Footnote: 1     1The circuit court and the majority opinion appear to focus intently on whether the plaintiff produced expert testimony on causation. Both focused on whether there was evidence proffered by the plaintiff to indicate that a lack of brakes on the decedent's sports car actually caused or contributed to the decedent's accident, and whether the decedent had a “habit” or “pattern and practice” of applying the brakes to slow vehicles.

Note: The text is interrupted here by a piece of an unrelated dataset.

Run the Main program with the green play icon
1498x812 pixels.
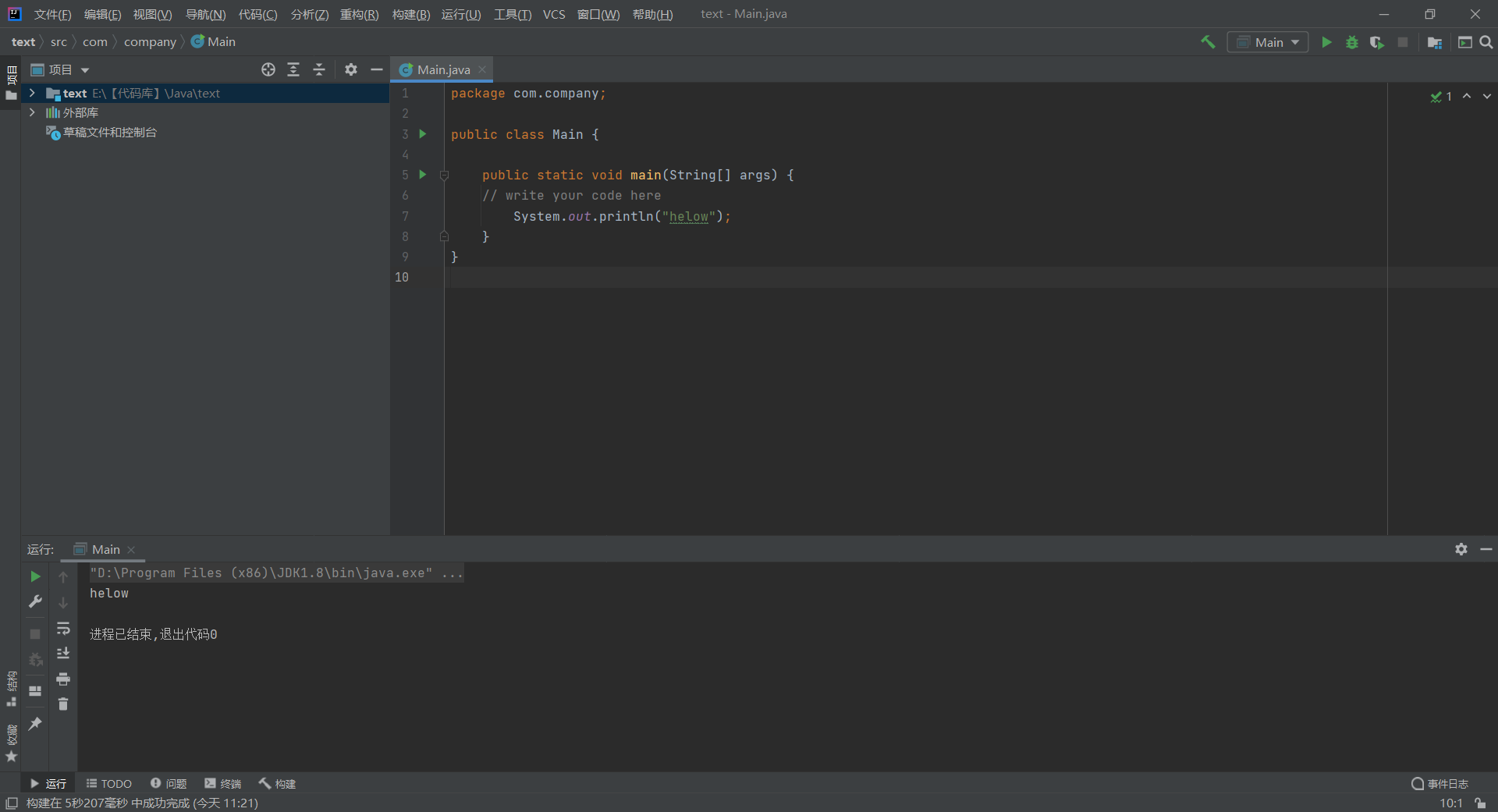pos(1327,42)
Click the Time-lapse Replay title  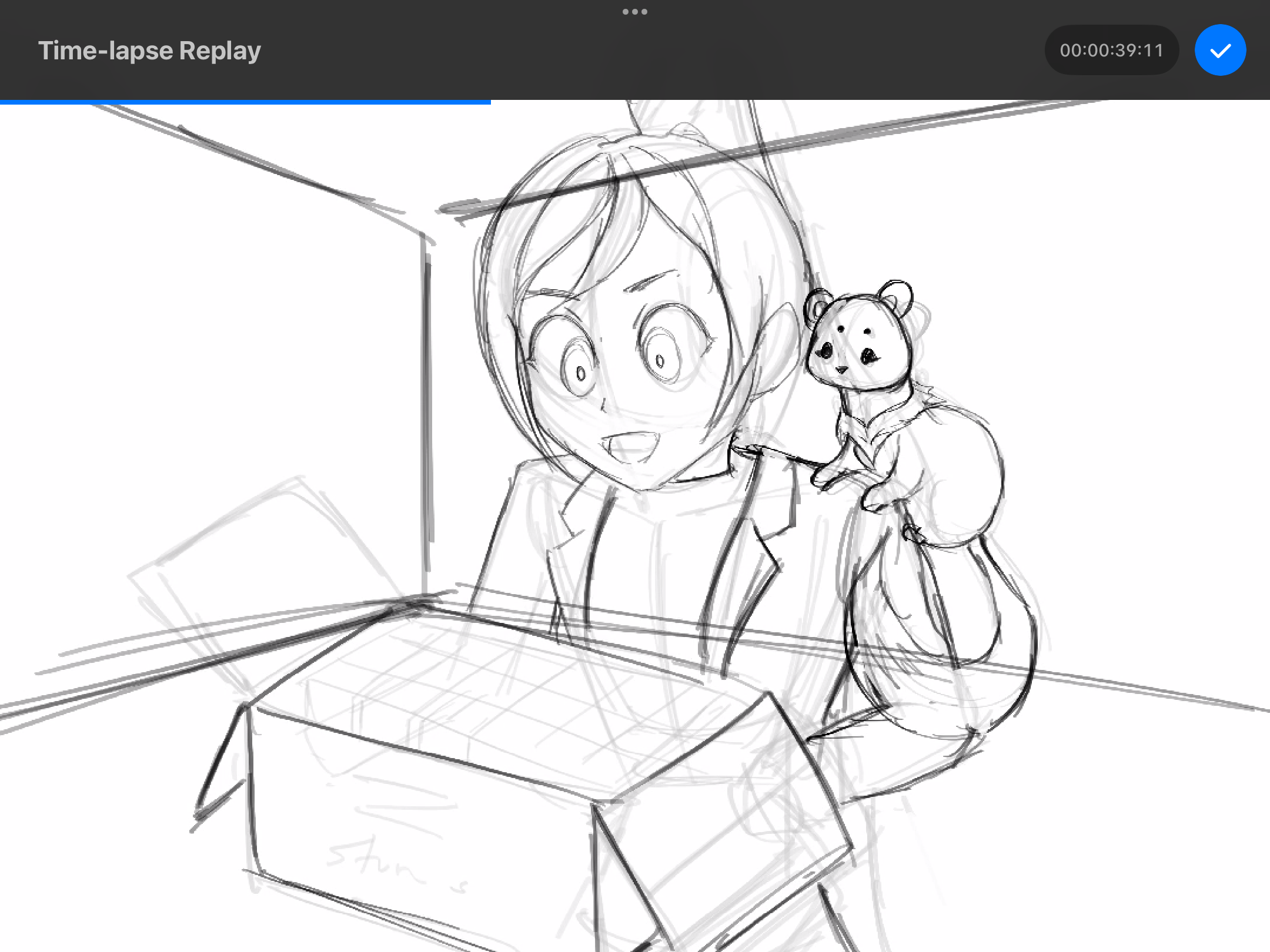pyautogui.click(x=149, y=51)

    The circuit court and the majority opinion both carry the litigation mentality to new levels -- does it really take an expert to say that a lack of brakes would contribute to an accident when the car was going 60 miles per hour around a sharp, 35 mile per hour curve? Do we really need expert testimony to show that, to a reasonable degree of certainty, the decedent used his brakes to slow his sports car down?
    The majority's reasoning threatens to make a simple lawsuit financially unfeasible for all but the wealthy, making true the maxim “He who has the most lawyers, wins.”